There’s a point in Much Ado about a third of a way through the show that you know that director Matthew Dunster has pulled it off – decisively and brilliantly coupling Shakespeare with the early 20th century Mexican Revolution. As the masked flamenco dies down and Claudio’s betrothal arrives, the path to the final act feels neat, form-fitted. In retrospect it must be admitted that the match seemed as hard to pull off as that of the two central protagonists, yet nevertheless the show works with a euphoric glee, coasting through Shakespeare’s comedy with a breezy ease, lacing the text with newfound pertinence while able to glibly infuse it with more contemporary humour where necessary.
Credit must, first and foremost, go to the central performances from Beatriz Romilly and Matthew Needham, deftly constructing an innate chemistry while also trading the Bard’s famed barbs with wanton abandon. Though Needham’s Benedick certainly won out on the comedic front, it was Romilly’s nuanced sincerity, her barely restrained rage and overall construction of character that made for one of the most compelling Beatrices of recent memory.
Neither could have worked so fantastically without the framework that Dunster creates however, one ready to amplify and qualify Shakespeare’s passionate text, where men, nay, revolutionaries, are as quick to romance as they are to anger. We see the ugly side to Don Pedro’s honour, the patriarchal abandonment of Leonato, just as we feel Hero’s anguish in being so publicly scorned. The surface emotion is, in this context, legitimised.
An inspired choice from Dunster therefore, but one that could only work with completely cohesion among the creative team – the puppetry was a fantastic touch, characters sometimes both symbolically and physically sat atop their high horses in judgement. The naturalism of these stallions, down to the characteristic stomping of hooves, was sublime. Music from James Maloney equally suffused the show with emotional pangs and consistent rhythm, a carnival for the senses to match the turbulence of the narrative. Set design, predominantly in the form of a hulking rail wagon, was a nicely versatile choice, Anna Fleischle transforming the Globe’s stage into a vast, liminal, space, either in the midst of or recently finishing a long journey.
And this was a dangerous production at that – guns brandished, friends threatening one another – the martial context is rarely forgotten when characters wear sashes and keep their bolsters close. A Mexico in flux, still in the midst of a tempestuous birth.
The decision to transform Don Juan into Don Juana equally makes a startling amount of sense for any production of Much Ado – a two dimensional vilified figure now scorned and resentful of the fact that she, by her very nature (‘I cannot hide what I am’), is restrained:
‘I am trusted with a muzzle and enfranchised with a clog; therefore I have decreed not to sing in my cage.’

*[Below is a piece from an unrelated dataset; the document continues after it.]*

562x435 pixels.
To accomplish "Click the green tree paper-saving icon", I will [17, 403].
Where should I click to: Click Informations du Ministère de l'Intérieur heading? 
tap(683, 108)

It almost feels too perfect to work – a shame therefore that Shakespeare has the character whisked away into invisibility for the final act.
The play had a few teething issues – the use of regional accents could at times feel slightly forced, while the miscommunication gag between English and American dialects wore slightly thin by the fourth or fifth scene.
But this Much Ado ends with a politically pertinent punch, a defiant exclamation – Mexico is as legitimate a place for Shakespeare as anywhere else, and its history and stories should always be told. Hopefully a few specific Americans could learn a thing or two from this green white and red defiance. If this is the performance to round of Emma Rice’s Summer of Love (and her tenure at the Globe’s outdoor space) come October, it is a wonderful closing instalment.